Me la quedé mirando un buen rato. Tenía razón, estábamos de acuerdo, aunque como siempre la teoría era mucho más fácil que la práctica, pero quería hacerle una pregunta. Sabía que no era apropiada, y que probablemente se lo tomaría mal, pero quería hacerla de todos modos. Tampoco es como si fuéramos a ser amigas otra vez, así que no importaba.

—¿Tú fuiste feliz con Dani? —La verdad es que mi pregunta no iba con malas intenciones, de hecho casi que me alegraba de que se hubiera liado con Dani porque el chico era un imbécil, y me había ayudado a librarme de él.

A ver, que tampoco iba a ponerme a darle las gracias, porque ella tampoco había actuado de la mejor manera.

Marta abrió los ojos de golpe y me miró con miedo.

—No lo digo a malas —aclaré, intentando sonar amable.

Ella se quedó callada unos segundos, con la mirada perdida en la ventana que había detrás de mí, y casi me sentí mal por haber roto esa especie de tratado de paz temporal que habíamos formado sin palabras.

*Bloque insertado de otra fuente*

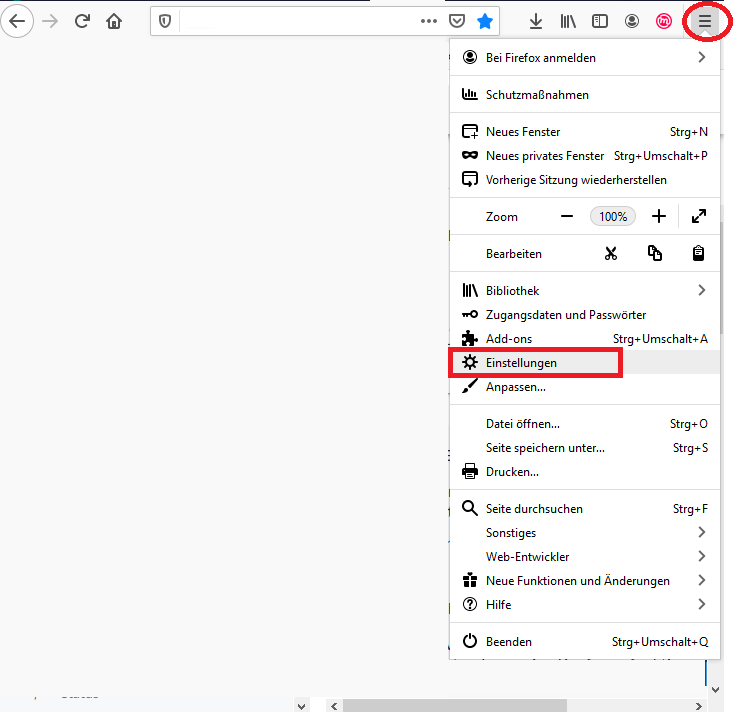Reset zoom via the 100% button
Screen dimensions: 735x712
[613, 216]

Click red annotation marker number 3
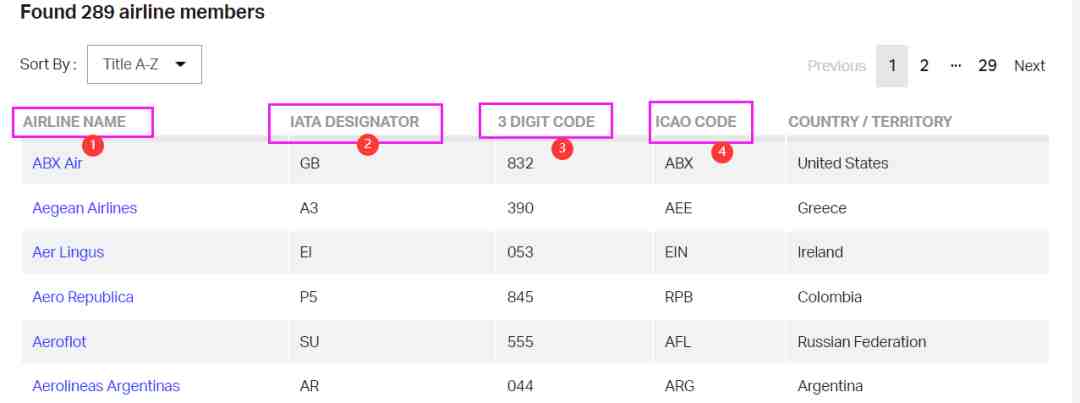(x=562, y=149)
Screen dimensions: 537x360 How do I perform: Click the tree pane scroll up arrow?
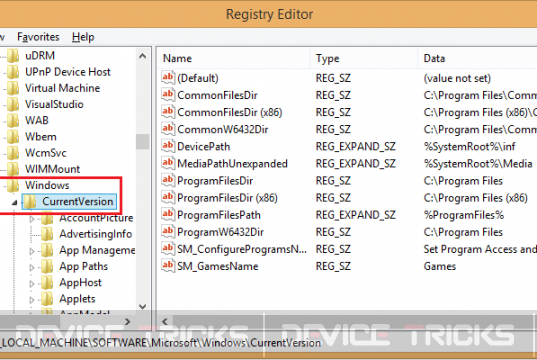coord(142,56)
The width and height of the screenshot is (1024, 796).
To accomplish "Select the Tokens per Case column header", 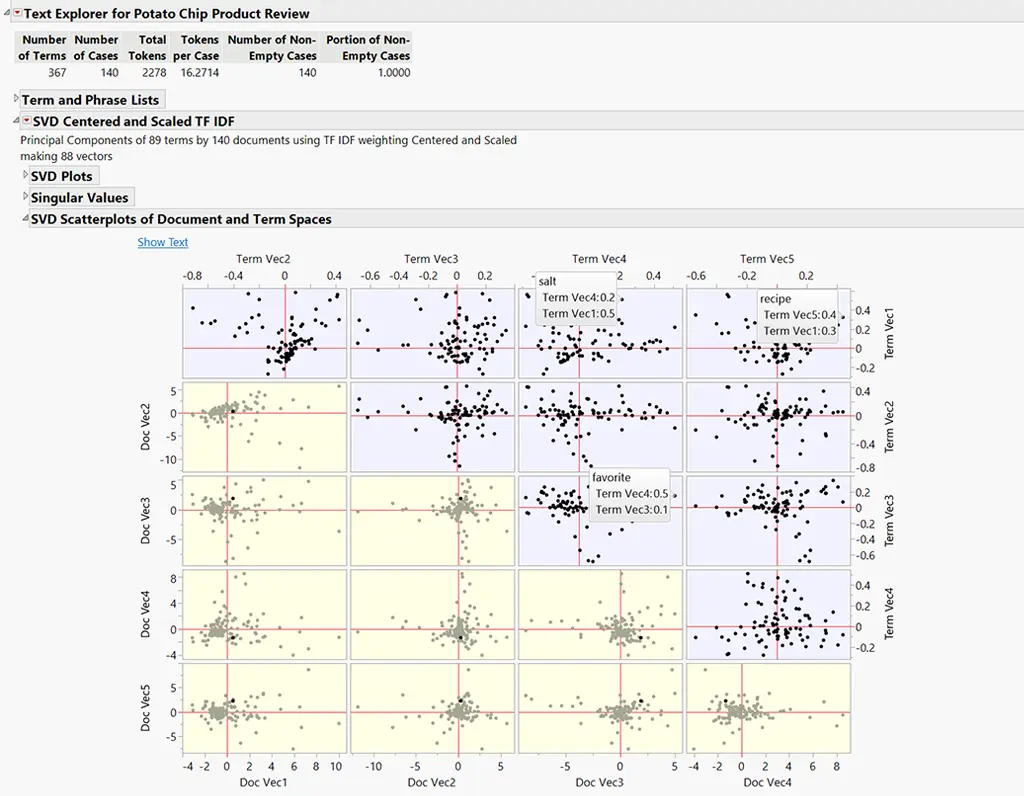I will coord(195,48).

—No —respondió—. Era un imbécil.

Solté una carcajada sin ni siquiera tenerlo planeado.

—Sí, es algo de lo que una suele tardar en darse cuenta —admití, y ella sonrió.

—De verdad que lo siento mucho... —empezó, y negué con la cabeza.

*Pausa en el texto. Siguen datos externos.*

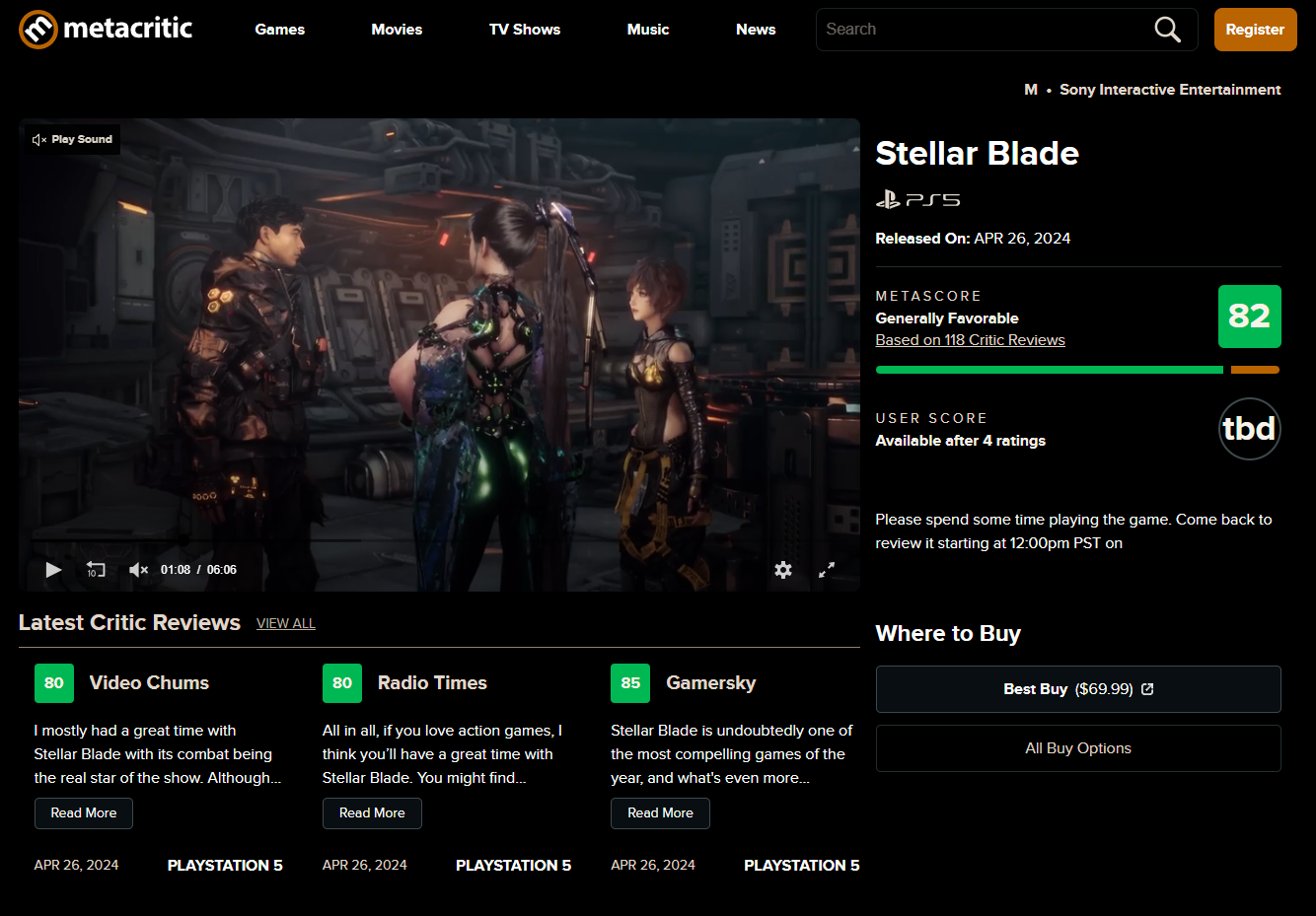Click the search magnifier icon
The width and height of the screenshot is (1316, 916).
[1167, 30]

—Ya da igual —la interrumpí, y decidí cambiar de tema—. Y, ¿qué es de tu vida?

Procedió a ponerme al día, y me di cuenta de las muchísimas cosas que pueden pasar en la vida de otra persona sin que tú te des cuenta, y en muy poco tiempo. Sus padres se habían divorciado un año atrás, su hermano mayor se había ido a trabajar a Alemania, y su hermana pequeña ya había empezado el bachillerato. Yo recordaba a su hermana como la típica niña adolescente, e imaginármela a pocos años de entrar en la Universidad me parecía una locura pero, después de todo, hacía más de año y medio que no hablaba con ella.

Nos despedimos al poco rato. No hubo ningún momento sentimental, ni un "¿nos volveremos a ver?", solo una despedida con la mano y el recuerdo de esa extraña pero amena conversación, que por lo visto nos hacía falta a ambas.

Mi idea era irme a casa, pero cuando volvió a cogerme la llorera, decidí ceñirme al plan inicial y fui a casa de Sandra, en la que también estaba Andrea, y habían traído un montón de cosas dulces porque, según Andrea, eso lo curaba todo.